[Records drawn from a dataset]

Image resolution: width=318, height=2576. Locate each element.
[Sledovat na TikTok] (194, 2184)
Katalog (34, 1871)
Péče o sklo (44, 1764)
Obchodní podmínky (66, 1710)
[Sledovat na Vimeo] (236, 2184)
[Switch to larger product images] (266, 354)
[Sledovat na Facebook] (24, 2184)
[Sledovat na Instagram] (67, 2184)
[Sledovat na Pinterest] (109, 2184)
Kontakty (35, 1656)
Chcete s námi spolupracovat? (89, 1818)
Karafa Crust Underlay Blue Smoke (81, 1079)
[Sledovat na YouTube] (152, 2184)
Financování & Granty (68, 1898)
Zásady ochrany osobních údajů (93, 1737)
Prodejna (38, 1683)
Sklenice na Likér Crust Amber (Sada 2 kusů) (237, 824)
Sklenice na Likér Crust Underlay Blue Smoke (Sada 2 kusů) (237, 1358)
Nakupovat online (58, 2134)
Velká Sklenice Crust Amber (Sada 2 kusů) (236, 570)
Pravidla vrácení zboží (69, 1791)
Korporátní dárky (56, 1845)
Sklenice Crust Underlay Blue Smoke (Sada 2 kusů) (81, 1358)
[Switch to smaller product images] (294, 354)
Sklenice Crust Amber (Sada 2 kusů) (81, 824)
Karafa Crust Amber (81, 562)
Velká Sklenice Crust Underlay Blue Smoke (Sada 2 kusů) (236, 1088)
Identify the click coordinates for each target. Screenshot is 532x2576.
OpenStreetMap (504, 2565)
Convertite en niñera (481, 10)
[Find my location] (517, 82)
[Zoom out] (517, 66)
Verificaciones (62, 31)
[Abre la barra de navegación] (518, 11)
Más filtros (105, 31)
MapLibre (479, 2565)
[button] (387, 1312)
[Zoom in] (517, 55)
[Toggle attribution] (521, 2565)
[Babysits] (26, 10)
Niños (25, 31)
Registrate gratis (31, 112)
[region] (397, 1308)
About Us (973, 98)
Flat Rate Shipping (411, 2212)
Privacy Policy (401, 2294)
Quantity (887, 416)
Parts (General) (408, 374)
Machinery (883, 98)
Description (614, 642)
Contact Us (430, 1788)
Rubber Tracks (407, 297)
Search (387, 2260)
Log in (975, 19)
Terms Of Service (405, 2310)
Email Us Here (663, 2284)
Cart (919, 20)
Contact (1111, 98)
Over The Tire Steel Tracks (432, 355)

▶ WORK REQUIRED:
Using the entries above, give again each line from the one containing "Terms Of Service (405, 2310)" through the last line, exactly and only those.

▶ SOLUTION TO THIS EXERCISE:
Terms Of Service (405, 2310)
Email Us Here (663, 2284)
Cart (919, 20)
Contact (1111, 98)
Over The Tire Steel Tracks (432, 355)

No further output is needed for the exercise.